* **WHAT THE EXERCISE ASKS**
Lines with the string "agent" in the data below: report how many there are, and write nothing but the number.

* **Source records**

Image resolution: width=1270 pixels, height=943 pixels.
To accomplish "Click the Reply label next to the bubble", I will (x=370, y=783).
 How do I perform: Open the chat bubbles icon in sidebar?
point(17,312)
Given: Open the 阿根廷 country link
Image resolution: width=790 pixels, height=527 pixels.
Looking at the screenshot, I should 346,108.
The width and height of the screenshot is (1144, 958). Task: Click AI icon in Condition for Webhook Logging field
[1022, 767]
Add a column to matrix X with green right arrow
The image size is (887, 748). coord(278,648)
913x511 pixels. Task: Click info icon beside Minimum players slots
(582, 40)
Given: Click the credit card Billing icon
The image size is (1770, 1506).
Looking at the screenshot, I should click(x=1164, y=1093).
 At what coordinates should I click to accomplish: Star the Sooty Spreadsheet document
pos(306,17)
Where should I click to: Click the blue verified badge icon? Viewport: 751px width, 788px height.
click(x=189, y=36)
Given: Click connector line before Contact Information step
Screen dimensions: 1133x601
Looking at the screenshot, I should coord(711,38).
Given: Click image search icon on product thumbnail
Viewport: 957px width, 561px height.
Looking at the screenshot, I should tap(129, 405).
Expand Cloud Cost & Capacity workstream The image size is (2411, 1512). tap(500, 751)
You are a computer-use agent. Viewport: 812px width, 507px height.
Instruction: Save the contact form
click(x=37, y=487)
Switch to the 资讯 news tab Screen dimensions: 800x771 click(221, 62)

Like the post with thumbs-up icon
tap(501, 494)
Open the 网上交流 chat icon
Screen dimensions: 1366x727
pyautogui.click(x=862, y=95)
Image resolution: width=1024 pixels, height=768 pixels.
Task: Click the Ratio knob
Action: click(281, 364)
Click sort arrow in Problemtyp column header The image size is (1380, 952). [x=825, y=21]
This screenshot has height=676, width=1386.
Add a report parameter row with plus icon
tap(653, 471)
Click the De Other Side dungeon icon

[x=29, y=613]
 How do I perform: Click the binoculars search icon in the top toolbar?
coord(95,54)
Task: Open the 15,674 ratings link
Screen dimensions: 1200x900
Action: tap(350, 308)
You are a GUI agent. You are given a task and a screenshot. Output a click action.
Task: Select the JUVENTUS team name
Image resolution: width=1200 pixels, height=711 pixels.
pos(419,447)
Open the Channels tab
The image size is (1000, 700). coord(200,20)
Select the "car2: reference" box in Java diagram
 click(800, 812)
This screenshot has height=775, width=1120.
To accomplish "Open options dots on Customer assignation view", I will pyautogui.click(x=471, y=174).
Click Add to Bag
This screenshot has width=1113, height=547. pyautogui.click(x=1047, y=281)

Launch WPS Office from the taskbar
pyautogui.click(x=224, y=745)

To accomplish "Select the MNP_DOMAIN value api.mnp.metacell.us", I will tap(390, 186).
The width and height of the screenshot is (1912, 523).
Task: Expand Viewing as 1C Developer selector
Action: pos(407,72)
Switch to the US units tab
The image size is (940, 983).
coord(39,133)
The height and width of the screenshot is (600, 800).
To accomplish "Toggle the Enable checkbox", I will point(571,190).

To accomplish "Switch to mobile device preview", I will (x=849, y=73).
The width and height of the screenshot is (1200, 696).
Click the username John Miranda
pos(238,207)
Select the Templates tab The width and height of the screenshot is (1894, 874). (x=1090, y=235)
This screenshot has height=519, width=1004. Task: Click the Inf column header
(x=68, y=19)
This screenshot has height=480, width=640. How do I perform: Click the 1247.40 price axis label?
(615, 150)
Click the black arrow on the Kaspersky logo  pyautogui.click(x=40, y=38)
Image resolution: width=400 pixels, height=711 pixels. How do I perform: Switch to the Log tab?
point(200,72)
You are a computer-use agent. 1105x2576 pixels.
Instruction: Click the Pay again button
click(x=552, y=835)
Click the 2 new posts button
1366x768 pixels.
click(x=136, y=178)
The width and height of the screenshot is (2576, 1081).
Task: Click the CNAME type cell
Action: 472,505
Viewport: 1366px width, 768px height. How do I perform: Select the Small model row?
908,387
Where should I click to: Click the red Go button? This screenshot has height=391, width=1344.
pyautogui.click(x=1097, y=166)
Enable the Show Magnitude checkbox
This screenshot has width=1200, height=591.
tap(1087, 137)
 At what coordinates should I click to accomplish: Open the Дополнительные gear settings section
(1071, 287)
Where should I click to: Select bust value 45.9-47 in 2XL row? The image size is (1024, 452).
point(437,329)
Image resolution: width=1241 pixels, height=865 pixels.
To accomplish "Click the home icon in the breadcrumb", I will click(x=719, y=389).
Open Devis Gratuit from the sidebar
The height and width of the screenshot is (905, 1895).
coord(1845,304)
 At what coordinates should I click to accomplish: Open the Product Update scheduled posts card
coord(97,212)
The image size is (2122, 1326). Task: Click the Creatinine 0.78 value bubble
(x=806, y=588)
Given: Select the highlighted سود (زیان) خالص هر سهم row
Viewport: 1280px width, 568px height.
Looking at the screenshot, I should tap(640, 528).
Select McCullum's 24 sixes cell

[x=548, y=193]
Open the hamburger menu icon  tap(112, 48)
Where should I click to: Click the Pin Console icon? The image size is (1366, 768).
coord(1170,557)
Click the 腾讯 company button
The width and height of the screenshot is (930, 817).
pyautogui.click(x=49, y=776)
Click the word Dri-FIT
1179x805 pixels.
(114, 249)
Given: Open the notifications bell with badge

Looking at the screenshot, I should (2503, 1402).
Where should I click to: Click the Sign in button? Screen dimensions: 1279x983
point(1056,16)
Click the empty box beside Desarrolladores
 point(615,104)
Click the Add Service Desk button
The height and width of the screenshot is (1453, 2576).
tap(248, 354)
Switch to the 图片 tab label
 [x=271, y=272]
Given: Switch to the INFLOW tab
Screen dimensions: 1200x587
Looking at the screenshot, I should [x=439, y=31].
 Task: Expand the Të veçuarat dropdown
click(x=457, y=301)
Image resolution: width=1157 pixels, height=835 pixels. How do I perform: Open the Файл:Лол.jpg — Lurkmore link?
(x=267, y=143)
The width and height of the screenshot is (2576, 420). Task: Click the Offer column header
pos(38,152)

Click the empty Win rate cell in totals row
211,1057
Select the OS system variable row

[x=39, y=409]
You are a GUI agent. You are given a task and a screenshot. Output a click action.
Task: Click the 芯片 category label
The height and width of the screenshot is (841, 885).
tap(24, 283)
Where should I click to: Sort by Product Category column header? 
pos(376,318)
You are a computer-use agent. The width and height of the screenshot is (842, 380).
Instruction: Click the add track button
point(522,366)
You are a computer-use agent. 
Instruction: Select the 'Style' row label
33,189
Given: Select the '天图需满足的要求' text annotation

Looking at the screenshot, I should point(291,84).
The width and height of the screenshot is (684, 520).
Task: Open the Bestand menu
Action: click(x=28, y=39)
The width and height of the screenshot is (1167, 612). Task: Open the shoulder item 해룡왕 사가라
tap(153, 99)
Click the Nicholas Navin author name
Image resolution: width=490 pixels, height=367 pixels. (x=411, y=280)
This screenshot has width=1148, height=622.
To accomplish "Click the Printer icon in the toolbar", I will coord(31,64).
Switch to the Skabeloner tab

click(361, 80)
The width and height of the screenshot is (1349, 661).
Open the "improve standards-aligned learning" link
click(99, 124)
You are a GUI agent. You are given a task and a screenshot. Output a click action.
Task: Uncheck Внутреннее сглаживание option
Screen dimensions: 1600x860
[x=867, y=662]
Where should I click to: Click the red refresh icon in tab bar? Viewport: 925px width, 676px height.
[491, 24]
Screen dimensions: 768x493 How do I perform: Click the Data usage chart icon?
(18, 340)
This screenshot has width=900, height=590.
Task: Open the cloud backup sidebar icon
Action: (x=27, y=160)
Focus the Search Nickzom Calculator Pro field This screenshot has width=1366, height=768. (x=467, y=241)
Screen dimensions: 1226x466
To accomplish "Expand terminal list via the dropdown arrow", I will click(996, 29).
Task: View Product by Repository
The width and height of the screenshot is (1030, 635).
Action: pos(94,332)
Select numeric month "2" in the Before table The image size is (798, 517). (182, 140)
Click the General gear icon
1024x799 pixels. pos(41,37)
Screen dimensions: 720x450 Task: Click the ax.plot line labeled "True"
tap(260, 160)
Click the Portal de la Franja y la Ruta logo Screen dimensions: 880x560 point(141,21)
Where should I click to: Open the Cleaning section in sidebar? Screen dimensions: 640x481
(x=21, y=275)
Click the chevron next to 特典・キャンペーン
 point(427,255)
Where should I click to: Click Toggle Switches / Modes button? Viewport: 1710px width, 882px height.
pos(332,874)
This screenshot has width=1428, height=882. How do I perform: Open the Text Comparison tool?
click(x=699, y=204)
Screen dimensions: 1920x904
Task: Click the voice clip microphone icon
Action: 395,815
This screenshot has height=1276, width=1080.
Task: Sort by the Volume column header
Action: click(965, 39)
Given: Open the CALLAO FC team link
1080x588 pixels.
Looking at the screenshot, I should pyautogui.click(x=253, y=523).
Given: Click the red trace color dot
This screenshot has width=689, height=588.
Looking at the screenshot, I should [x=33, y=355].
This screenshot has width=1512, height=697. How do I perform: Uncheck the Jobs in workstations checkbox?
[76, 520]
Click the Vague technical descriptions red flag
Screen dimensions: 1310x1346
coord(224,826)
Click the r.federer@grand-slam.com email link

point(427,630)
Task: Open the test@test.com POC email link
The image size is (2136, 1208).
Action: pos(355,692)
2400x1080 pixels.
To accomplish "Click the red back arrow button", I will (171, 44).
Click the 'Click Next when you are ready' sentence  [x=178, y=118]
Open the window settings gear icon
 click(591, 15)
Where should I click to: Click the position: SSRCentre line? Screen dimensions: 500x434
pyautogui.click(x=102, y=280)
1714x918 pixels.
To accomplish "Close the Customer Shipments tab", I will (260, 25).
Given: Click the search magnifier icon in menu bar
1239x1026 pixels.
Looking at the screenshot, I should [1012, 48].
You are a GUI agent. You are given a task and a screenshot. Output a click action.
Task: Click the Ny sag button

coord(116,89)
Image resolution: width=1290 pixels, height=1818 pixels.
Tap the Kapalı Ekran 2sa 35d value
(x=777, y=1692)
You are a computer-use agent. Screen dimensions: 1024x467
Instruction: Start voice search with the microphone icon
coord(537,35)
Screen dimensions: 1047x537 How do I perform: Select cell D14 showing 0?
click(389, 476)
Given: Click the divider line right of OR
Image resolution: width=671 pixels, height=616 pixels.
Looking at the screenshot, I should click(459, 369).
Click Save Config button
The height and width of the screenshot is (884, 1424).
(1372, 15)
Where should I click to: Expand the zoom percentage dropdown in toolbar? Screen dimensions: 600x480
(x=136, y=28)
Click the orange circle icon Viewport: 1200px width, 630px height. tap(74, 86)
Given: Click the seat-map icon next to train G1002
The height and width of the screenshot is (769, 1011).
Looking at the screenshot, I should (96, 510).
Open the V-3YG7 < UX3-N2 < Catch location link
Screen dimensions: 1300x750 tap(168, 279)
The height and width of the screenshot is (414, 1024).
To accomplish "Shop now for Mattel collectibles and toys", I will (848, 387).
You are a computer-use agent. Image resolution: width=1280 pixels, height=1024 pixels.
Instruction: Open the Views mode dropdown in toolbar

* **FINISHED EXERCISE**
10